3.3 However, dispute arose with respect to benchmarking of import transactions of crude degummed soyabean oil and sunflower seed oil. It was noted that the assessee imported crude oil for captive consumption in production of refined oil. It had also sold degummed soyabean oil to unrelated entities in India. Since no specific shipment could be indentified with consumption in manufacturing or resale in local market, Ld. TPO opined that CUP was not most appropriate method (MAM) but TNMM would be more appropriate to benchmark the transactions as done in earlier years. Accordingly, applying certain filters, Ld. TPO identified 33 comparable entities having mean margin of 3.02% on sales. The assessee opposed adoption of TNMM by submitting that except for AYs 2005-06 to 2007-08, these transactions were accepted using CUP method. The Ld. CIT(A) accepted CUP as MAM in AY 2006-07. However, the same could not convince Ld. TPO, who finally applied TNMM and reworked assessee’s segmental accounts and arrived at operating margin of 2.07% as against 3.02% reflected by comparable entities. Accordingly, an adjustment of Rs.1141.76 Lacs was proposed which was incorporated by Ld. AO while framing assessment on 23/12/2011.

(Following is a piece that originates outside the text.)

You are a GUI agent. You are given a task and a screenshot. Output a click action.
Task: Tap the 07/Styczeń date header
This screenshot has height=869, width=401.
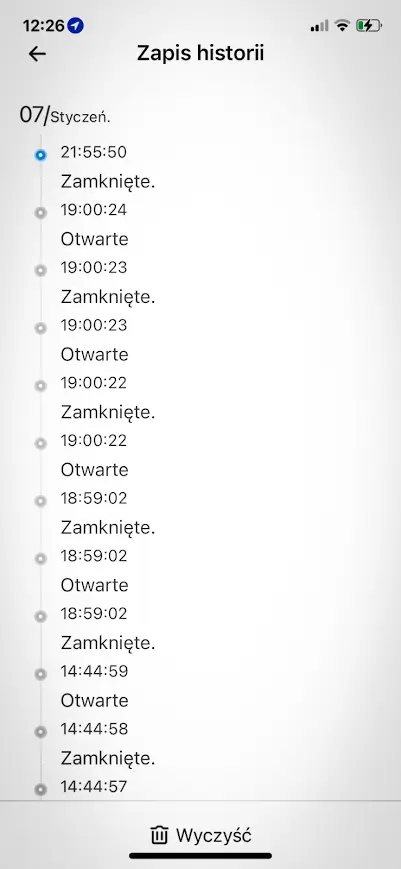[65, 115]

3.4 Another issue that arises out of assessment order is disallowance of market research expenses of Rs.58.07 Lacs paid by the assessee to M/s A.C.Neilson for providing the company data on market share of its

products on monthly basis. These expenses were state to be incurred for obtaining the data on a month-to-month basis and therefore, revenue in nature. However, Ld. AO rejected this plea by holding that the expenditure was capital in nature.


Appellate Proceedings


4.1 Before Ld. CIT(A), the assessee elaborated the benchmarking methodology adopted for three categories of import viz. (i) Import of Crude Degummed Soyabean Oil (6 contract with AEs); (ii) Import of Crude Degummed Soyabean Oil (4 contract with AEs); (iii) Import of sunflower seed oil. The same has been summarized by Ld. CIT(A) in para 5.3(iv) of the impugned order. On the basis of the same, the assessee contended that it had fulfilled the conditions prescribed in Transfer Pricing (TP) provisions while applying CUP. This method was most direct method as supported by various decisions of the Tribunal. Similar methodology was accepted by learned first appellate authority in AY 2007-08. The assessee also submitted that keeping in view the benefit of tolerance range of +5%, all the three categories of transactions were at Arm’s Length and therefore, no adjustment could be made.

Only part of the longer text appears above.